## [STATED TASK]
Rewrite the lines from the one containing "is (1010, 1920)." up to and including the one containing "The width and height of the screenshot is (1920, 1030).", changing "Find the location of" to "Identify the location of" and leaving everything else as it is.

--------

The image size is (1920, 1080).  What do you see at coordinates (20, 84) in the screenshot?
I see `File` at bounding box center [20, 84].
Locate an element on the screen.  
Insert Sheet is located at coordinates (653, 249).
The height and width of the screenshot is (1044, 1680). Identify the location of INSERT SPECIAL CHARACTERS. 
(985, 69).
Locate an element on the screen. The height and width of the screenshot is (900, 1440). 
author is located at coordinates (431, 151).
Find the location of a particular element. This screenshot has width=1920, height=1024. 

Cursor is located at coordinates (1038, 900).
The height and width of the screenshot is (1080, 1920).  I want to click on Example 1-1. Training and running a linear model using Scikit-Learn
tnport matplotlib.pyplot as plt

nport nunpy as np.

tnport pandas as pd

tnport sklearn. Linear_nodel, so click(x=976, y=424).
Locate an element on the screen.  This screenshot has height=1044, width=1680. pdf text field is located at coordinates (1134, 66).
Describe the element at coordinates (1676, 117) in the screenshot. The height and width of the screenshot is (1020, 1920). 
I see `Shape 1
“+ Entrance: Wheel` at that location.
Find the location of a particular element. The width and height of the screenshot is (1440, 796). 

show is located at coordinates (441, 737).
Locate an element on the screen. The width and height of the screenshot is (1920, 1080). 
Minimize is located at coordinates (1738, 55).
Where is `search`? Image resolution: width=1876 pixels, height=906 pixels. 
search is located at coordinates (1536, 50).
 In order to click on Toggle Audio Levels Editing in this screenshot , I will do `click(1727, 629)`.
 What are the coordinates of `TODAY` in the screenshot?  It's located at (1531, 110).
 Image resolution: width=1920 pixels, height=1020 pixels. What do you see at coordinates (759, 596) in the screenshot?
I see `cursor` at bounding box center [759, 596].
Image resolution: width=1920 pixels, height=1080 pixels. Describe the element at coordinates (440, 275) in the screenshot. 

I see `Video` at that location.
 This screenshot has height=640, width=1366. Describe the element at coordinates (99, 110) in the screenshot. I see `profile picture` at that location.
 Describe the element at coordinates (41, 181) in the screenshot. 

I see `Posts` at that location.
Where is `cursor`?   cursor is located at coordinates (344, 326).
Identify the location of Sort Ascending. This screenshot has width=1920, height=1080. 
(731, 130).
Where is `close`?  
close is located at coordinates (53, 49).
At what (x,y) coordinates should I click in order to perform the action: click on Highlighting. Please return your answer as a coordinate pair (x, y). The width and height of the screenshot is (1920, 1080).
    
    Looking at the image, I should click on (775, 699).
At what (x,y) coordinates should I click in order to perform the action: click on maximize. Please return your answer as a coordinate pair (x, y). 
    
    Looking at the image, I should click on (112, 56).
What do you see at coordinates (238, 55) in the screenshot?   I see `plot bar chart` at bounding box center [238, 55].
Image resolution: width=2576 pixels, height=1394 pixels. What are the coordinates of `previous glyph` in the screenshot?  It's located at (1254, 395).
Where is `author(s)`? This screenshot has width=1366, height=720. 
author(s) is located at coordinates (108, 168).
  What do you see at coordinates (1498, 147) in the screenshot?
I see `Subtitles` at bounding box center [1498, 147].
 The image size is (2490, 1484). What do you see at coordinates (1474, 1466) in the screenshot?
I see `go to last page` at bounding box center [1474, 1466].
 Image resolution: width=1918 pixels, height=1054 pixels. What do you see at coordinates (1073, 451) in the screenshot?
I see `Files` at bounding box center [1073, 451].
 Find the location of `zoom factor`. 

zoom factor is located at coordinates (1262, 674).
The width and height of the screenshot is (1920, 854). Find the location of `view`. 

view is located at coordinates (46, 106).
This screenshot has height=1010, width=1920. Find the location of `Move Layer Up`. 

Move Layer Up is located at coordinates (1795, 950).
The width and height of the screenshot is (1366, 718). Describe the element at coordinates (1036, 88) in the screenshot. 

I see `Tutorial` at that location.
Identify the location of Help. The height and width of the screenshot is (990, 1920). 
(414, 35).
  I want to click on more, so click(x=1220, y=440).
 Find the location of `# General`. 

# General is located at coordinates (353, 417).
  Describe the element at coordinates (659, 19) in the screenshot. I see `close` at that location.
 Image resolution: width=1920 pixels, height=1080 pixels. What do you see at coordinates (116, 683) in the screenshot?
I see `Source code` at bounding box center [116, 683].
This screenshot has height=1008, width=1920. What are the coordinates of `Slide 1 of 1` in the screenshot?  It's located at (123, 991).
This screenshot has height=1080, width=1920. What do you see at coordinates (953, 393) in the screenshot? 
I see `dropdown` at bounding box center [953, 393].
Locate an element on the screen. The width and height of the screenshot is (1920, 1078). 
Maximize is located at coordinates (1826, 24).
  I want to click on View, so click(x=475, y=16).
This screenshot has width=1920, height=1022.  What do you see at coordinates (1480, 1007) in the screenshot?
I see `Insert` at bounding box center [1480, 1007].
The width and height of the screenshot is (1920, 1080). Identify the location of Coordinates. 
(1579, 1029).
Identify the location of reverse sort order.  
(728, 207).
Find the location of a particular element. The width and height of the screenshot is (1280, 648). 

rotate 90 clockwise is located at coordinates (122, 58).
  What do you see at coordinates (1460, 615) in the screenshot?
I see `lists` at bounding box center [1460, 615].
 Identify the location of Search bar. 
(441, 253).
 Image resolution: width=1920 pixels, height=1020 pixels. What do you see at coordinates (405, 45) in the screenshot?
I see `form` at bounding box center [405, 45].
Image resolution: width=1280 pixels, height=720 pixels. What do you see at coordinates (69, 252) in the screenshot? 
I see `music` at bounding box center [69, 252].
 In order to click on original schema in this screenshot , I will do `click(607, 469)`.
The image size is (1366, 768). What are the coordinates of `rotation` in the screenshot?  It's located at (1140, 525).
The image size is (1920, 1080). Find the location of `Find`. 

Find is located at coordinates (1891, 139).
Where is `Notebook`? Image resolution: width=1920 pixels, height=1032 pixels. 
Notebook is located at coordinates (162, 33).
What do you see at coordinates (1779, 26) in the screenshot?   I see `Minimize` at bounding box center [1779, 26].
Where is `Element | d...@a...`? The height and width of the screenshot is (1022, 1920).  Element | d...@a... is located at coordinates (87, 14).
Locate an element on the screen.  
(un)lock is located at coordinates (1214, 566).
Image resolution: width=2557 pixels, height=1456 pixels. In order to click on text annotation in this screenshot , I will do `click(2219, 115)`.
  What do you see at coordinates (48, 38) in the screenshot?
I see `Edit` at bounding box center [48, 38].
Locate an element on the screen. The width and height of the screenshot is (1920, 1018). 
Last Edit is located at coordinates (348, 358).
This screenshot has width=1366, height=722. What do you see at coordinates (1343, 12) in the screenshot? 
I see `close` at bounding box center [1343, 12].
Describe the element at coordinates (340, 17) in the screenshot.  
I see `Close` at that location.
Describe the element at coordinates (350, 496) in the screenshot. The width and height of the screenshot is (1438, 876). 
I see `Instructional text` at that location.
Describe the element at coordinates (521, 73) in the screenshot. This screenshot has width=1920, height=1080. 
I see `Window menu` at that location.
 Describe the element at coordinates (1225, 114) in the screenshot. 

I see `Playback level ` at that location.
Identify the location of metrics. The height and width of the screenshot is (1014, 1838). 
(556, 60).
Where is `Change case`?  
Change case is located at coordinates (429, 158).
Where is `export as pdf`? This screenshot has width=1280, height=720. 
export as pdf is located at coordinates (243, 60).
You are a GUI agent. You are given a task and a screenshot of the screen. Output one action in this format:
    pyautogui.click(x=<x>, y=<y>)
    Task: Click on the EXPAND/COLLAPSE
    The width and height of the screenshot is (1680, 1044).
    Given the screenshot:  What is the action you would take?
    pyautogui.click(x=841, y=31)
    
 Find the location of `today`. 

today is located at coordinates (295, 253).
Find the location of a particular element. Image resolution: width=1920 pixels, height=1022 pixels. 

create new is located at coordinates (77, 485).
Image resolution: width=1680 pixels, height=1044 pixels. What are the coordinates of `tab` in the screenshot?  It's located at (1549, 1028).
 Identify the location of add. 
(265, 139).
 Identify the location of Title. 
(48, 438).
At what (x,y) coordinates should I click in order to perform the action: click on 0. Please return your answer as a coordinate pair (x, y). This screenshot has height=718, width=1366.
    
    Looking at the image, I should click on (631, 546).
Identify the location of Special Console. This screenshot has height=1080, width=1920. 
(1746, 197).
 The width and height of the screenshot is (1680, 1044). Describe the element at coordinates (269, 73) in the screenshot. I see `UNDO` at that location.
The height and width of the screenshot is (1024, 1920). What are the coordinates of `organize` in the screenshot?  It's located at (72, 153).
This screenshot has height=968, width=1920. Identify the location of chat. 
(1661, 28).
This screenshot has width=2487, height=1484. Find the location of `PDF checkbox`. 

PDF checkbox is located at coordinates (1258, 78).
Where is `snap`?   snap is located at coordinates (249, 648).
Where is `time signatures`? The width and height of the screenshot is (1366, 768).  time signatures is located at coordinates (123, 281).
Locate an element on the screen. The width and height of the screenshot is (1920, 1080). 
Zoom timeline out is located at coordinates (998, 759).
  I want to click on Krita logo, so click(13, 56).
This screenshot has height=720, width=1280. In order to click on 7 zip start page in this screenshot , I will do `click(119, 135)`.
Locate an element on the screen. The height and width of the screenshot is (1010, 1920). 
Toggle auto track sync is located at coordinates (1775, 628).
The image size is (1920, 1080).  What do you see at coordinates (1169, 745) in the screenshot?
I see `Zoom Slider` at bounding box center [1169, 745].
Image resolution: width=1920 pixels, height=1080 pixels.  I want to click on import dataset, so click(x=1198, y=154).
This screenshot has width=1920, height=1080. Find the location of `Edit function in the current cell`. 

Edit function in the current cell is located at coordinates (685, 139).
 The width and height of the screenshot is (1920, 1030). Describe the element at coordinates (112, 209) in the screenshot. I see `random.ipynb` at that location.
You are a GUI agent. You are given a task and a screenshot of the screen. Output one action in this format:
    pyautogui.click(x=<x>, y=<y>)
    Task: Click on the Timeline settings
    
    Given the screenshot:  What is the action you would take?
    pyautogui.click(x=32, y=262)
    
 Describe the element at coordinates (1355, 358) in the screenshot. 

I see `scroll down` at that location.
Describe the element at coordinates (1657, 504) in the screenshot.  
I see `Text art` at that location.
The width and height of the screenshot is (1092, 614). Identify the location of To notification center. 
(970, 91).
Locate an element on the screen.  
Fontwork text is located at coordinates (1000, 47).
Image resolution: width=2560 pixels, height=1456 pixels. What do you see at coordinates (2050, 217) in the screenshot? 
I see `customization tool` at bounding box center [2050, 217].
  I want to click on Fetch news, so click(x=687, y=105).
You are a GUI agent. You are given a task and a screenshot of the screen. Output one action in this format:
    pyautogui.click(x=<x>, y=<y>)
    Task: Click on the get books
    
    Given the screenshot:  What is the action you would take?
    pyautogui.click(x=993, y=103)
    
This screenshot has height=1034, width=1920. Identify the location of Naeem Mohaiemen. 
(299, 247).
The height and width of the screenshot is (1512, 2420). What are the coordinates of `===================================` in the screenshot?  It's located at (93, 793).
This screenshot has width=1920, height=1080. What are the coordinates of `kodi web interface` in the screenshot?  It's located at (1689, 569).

--------

## [RESPONSE]
Locate an element on the screen. The height and width of the screenshot is (1010, 1920). 
Toggle auto track sync is located at coordinates (1775, 628).
The image size is (1920, 1080).  What do you see at coordinates (1169, 745) in the screenshot?
I see `Zoom Slider` at bounding box center [1169, 745].
Image resolution: width=1920 pixels, height=1080 pixels.  I want to click on import dataset, so click(x=1198, y=154).
This screenshot has width=1920, height=1080. Identify the location of `Edit function in the current cell`. 

Edit function in the current cell is located at coordinates (685, 139).
 The width and height of the screenshot is (1920, 1030). Describe the element at coordinates (112, 209) in the screenshot. I see `random.ipynb` at that location.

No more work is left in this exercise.